Fledermausschutz sei keine Gefühlsduselei von Naturfreunden, findet Pennekamp, im Hauptberuf Garten- und Landschaftsbauer. "Dort, wo Fledermäuse vorkommen, ist die Natur noch halbwegs intakt. Aber diese Lebensräume werden immer seltener." Und deshalb sind die Fledermaus und andere Tierarten eben bedroht - oder schon verschwunden. "Kiebitze oder die Feldlerche werden bei uns immer seltener, das Rebhuhn gibt’s schon nicht mehr", klagt Pennekamp.

Verschwindet eine Art, schadet das auch anderen. Werden Kreuzkröten selten, hat der Storch nichts zu fressen. Monokultur in der Landwirtschaft, Pestizideinsatz, Zerstörung von Ruheplätzen und Lebensräumen sowie Futtermangel - das seien die Hauptgründe für den Rückgang der Fledermaus-Population. "Wir beobachten ein massives Artensterben in Europa und weltweit", klagt Pennekamp. Für ihn ist die Fledermaus ein Symbol für den Artenrückgang. Manch einer sehe das vielleicht nicht so dramatisch, weiß Pennekamp. Um das zu verstehen, müsse man "mit offenen Augen durch die Natur gehen".

Dass die Fledermaussuche in der Ringschule so lange gedauert hat, liege am Lebenszyklus der Tiere, die zwischen mehreren Quartieren wechseln, erklärt der Experte. "Man kann nicht nur einmal nachschauen."
Zurzeit halten Fledermäuse Winterschlaf, da können Störungen tödlich sein. Pennekamp rät, die Tiere einfach in Ruhe zu lassen. Und Hausbesitzer sollten sich sowieso freuen, wenn sich an ihrer Immobilie unter Dachvorsprüngen oder in Mauerritzen Fledermäuse einquartiert haben. "Dem Gebäude schaden sie nicht. Und wo Fledermäuse sind, gibt es im Sommer weniger Mücken."

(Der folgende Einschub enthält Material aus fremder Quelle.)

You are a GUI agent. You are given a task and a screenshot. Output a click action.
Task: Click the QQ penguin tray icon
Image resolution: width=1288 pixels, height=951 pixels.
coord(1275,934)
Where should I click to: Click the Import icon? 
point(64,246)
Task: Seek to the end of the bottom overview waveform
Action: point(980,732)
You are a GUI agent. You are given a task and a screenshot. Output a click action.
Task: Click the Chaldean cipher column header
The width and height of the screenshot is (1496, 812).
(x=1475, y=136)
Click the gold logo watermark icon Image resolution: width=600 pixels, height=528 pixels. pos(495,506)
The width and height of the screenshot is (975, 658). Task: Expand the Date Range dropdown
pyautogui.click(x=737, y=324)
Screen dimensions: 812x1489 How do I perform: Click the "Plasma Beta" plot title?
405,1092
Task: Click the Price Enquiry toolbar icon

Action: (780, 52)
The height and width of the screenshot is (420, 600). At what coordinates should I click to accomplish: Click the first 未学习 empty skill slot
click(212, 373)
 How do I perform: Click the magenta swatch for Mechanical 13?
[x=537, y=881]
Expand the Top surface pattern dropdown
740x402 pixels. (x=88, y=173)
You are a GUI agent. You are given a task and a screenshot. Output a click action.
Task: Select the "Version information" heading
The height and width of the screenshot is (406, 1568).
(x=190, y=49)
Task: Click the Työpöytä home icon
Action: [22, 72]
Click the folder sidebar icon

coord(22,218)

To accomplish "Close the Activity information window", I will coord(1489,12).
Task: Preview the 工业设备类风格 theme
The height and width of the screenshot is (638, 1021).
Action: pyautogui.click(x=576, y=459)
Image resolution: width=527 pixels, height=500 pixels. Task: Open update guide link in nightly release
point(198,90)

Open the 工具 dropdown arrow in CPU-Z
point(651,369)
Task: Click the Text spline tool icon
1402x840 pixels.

@ www.fledermausschutz-kreisrecklinghausen.de


Fledermäuse in Datteln:

Ein Dutzend Fledermausarten gibt es in Datteln. Die viereinhalb Zentimeter kleine Zwergfledermaus ist die einzige Art, die sich gut entwickelt hat. Möglicherweise liegt das am Klimawandel. Die Teich- und die Wasserfledermaus leben u.a. am Kanal, haben E.ON gezwungen, an der Hafenbeleuchtung nachzubessern. Der Große Abendsegler ist ein Verbündeter von Naturschützern im Kampf gegen die geplante B 474n. Im Beisenkamp wohnt das Braune Langohr. Weitere Arten sind die Breitflügel- und die Rauhautfledermaus.